ノートを見せてもらって私はビックリした。思っていた通り何百年前から苗字があったのだ。

「叔父さん、すごく頑張ったね。偉いわ」

「そうやな、よかったらノートを見て参考になるところがあったら写していいよ」 

「有難うございます。私も前から苗字のことが知りたいと思っていたので嬉しいです」 

 伯父のノートをほとんど見させてもらい、自分が知りたかった部分をメモにした。先祖が五百年前に京都から十一人の家来を連れて徳島県美馬市に移住したことが書かれてあった。先祖が平頼盛の子孫の家盛につながっていることも系図で証明されていた。長年にわたりいろんなお寺や図書館を回ったことで、逢坂家が家盛の子孫につながっていることが解明されたのだ。家盛の墓が美馬市に存在する事実も古い寺の過去帳から発見されている。

 伯父の話によると、故郷の徳島県美馬市のこの地域では昔から全員に苗字があったらしい。なぜあんな小さな辺鄙な村に苗字が存在したのか、子供のころから不思議に思っていた。当時日本の村は一般的に規模も小さく、農民一人ひとりに苗字がなかった。しかし祖母達の生まれた村には古くから墓に苗字が刻まれていた。普通の田舎なのに苗字があることが疑問だったが、伯父の話で少し謎が解けたように感じた。

 苗字というものに興味を持ち始めたのは、今思えば小学校の担任の先生が歴史に詳しく、特に苗字や地名の由来の話をよく聞かせて下さったからだろう。

 先生は歴史が好きらしく、毎日のように平家物語のあらすじや源氏物語を読んで下さった。中でも特に源平合戦の話では地元神戸に関係した場所がとても多く、また歴史的に存在価値の高い名所や遺跡も数多く存在しているので、話がとても面白かった。それぞれの地域の名前の由来なども児童に興味がわくように話をして下さった記憶がある。また、祖父母の故郷である香川県徳島県の逸話もあったので、子供ながら真剣に聞いたものだ。先生の話を心に残したいと思って、貯金箱のお金で生まれて初めて自分のための「本」を買った。その題名は『源平盛衰記』という、子供向けの本である。この本が欲しかったのは担任の先生に感化されたためだと思う。嬉しくて何回か読んでみたかったが、本が汚れるのが嫌だったので一回だけにした。内容はだいたい分かっていたので大事に引き出しの中にしまっていた。

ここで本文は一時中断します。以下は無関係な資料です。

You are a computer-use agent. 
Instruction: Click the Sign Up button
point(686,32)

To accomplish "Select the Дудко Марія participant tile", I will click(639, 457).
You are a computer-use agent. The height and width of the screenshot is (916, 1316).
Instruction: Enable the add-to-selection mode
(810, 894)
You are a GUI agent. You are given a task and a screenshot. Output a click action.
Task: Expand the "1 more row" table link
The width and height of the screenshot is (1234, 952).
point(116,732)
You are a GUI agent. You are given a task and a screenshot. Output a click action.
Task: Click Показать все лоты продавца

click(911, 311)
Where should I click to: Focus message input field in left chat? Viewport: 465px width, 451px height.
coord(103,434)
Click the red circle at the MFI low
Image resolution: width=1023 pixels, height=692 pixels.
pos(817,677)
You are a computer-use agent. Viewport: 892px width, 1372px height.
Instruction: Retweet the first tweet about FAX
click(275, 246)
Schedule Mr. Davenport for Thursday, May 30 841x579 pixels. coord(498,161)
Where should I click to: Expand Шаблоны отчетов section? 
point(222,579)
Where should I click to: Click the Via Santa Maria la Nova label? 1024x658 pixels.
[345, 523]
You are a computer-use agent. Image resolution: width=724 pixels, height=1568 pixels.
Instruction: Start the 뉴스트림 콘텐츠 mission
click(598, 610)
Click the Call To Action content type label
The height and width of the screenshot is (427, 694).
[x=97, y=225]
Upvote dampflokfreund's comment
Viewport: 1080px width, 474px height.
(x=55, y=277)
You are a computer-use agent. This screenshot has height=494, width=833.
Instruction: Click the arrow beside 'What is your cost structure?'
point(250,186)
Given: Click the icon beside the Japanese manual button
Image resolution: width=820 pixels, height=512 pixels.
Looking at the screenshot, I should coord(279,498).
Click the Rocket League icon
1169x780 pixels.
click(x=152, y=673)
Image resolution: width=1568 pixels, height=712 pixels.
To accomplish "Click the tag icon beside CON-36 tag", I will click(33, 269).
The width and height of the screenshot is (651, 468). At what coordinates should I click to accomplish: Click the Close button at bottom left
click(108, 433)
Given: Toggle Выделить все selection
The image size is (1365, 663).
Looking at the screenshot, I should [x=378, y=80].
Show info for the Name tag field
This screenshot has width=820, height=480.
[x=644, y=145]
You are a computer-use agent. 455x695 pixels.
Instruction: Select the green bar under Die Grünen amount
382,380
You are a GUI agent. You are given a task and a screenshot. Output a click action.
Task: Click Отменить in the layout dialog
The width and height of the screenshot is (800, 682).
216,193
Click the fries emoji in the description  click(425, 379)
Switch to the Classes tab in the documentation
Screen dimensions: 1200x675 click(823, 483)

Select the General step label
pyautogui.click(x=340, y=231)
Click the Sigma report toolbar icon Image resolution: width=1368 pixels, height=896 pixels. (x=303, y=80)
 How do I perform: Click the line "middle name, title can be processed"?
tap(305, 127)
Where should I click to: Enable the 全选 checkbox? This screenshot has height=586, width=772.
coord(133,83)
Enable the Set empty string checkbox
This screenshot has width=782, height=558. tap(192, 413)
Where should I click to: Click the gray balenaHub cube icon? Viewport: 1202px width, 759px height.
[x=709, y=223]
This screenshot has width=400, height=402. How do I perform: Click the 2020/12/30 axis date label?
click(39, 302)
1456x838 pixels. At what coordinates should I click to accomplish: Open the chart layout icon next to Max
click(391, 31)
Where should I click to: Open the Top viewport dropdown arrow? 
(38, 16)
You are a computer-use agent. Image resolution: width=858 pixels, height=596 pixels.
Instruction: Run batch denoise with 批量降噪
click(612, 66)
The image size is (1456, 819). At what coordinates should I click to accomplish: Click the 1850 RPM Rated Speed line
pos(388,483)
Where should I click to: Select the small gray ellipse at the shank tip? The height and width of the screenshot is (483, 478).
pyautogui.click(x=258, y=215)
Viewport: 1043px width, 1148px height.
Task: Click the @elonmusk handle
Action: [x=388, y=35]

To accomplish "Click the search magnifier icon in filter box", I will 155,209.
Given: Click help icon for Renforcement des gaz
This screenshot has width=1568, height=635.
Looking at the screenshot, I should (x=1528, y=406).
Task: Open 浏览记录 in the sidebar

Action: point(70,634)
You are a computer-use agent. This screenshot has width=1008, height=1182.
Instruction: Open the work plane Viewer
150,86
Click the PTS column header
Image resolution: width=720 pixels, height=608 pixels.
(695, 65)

 あれから何十年か経った平成二十九年六月、家の本箱から偶然に旧姓の苗字の題名の本を発見した。

「逢坂氏物語 逢坂氏の歴史をたずねて」二〇〇九年三月一日発行、徳島県在住の逢坂敏夫氏と名乗る方が、自分の苗字のルーツを十年の歳月をかけて一冊の本にしたものだ。私は宝物を見つけたようなはやる気持ちで本を開いた。なぜこの本がここに存在しているのか不思議だった。同じ苗字で私の両親と同郷の逢坂敏夫氏の出現で、やっと自分の苗字の全体像の謎が解けかけたような思いがした。この人の名前が自分の旧姓と同じだったこともあり、何かしら気になっていた。確か三か月ほど前の神戸新聞の朝刊にふと逢坂敏夫氏の記事を見たのである。

 本を書かれた逢坂氏は元徳島県立文書館長をされていた方である。定年後も自分達の歴史を後世の人に伝えるため必死に頑張ってこられたと思う。地道な努力が一冊の本を立派に完成させた。

 その本によれば、諸家の逢坂家系図を見ると「桓武天皇第六皇子、葛原新王に始まり、同新王五代目の平貞盛から二十代、平頼盛から十四代桓武天皇から二十五代の後胤が守屋右衛門の兵衛蔚平朝臣家盛」の記事があり、「守屋」から「逢坂氏」に改姓されていることから、たしかに系図上では平氏系譜に属している。宇治争乱の時「天文年中に家臣共上下十一人ニテ阿波ヘ来タリ」という守屋家盛党もその大半が阿波国に逃げたとある。(後略)すでに平安時代から苗字があったことになっている。

 この本のおかげで私の先祖の苗字が古くからあったことが証明され、長い間の謎が少し解けたようで胸がスーッとした。逢坂敏夫氏の偉業に心からの感謝を捧げたい。